### WRITTEN INSTRUCTION:
In the article on the Phoenix Diocese immunity agreement, how many conditions must Bishop O'Brien follow to keep his immunity?

### SELECTED TEXT:
>> Begin
Romley, O'Brien Clash over Substance of Deal
Bishop Denies He's Admitting Cover-up
By Joseph A. Reaves
The Arizona Republic [Phoenix AZ]
June 3, 2003
An immunity agreement intended to bring an end to the lingering sex abuse scandal in the Phoenix Diocese turned instead into another dramatic showdown Monday between Bishop Thomas J. O'Brien and County Attorney Rick Romley.
The bishop and prosecutor took sharply differing stands about the meaning of the agreement, which is believed to be the first negotiated by a senior Catholic Church leader to avoid possible criminal indictment in connection with covering up sexual abuse.
O'Brien insisted that a key 82-word statement he signed in return for immunity from prosecution fell far short of an admission that he covered up sex crimes by priests in the Phoenix Diocese and endangered children.
"I certainly never intentionally placed a child in harm's way," O'Brien said at a news conference Monday afternoon.
"To suggest a cover-up is just plain false. I did not oversee decades of wrongdoing."
Romley reacted angrily to the bishop's remarks.
"Is he revising history?" Romley said.
"Did the bishop fail to understand the confession he was signing? Did he fail to understand that he needed immunity? If he continues to lie about everything, I'll have to consider whether or not that's a breach of our agreement."
The sparring came at the end of a day that began with Romley announcing the immunity agreement, a statement of responsibility by the bishop and the indictment of six priests who served in the Phoenix Diocese.
Those six indictments were the result of a yearlong investigation by several grand juries that examined more than 200,000 documents and the personnel records of 70 priests, former priests and church employees accused of sexual misconduct during the past three decades.
Romley said at his morning news conference that the criminal indictments and a five-page legal agreement the bishop signed had effectively brought an end to his investigation.
That legal document gives O'Brien immunity if he adheres to 14 conditions, some of which eliminated the bishop's authority to deal with sexual abuse cases in the diocese.
Other points in the agreement imposed significant financial settlements on the diocese and required the bishop to revamp the church hierarchy by bringing in three new officials.
The Diocese of Phoenix
Founded: 1969, created from the dioceses of Tucson and Gallup, N.M.
Leadership: Thomas J. O'Brien is its third bishop, succeeding James A. Rausch, who died in 1981. The diocese's first bishop, Edward A. McCarthy, was reassigned to Miami.
Size: An estimated 560,000 Catholics reside in metropolitan Phoenix. The Church of Jesus Christ of Latter-day Saints ranks second with 160,000 members, followed by the Southern Baptist Convention with 84,000.
Operations: A combined 89 parishes, 27 missions and 33 schools in Maricopa, Mohave, Yavapai and Coconino counties. Does not include the Navajo Reservation or the Gila River Reservation.
A moderator of the Curia, the equivalent of a chief of staff, will be named to assist in the day-to-day running of the diocese.
An independent advocate and a new attorney will be hired to deal specifically with sex abuse allegations.
Church attorneys have delivered a $400,000 check to cover those costs.
In addition, the diocese agreed to donate another $100,000 a year for three years to provide counseling for victims of child sexual abuse and to guarantee up to $50,000 apiece for any victims or their family members who request treatment.
Those concessions were coupled with a statement from O'Brien in which the bishop acknowledged he knowingly allowed priests under his supervision "to work with minors after becoming aware of allegations of sexual misconduct."
>> End
### STORED DATA:
>> Begin
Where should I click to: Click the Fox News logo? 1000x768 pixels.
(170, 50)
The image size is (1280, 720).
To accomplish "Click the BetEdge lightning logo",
>> End
### TASK RESPONSE:
14 conditions.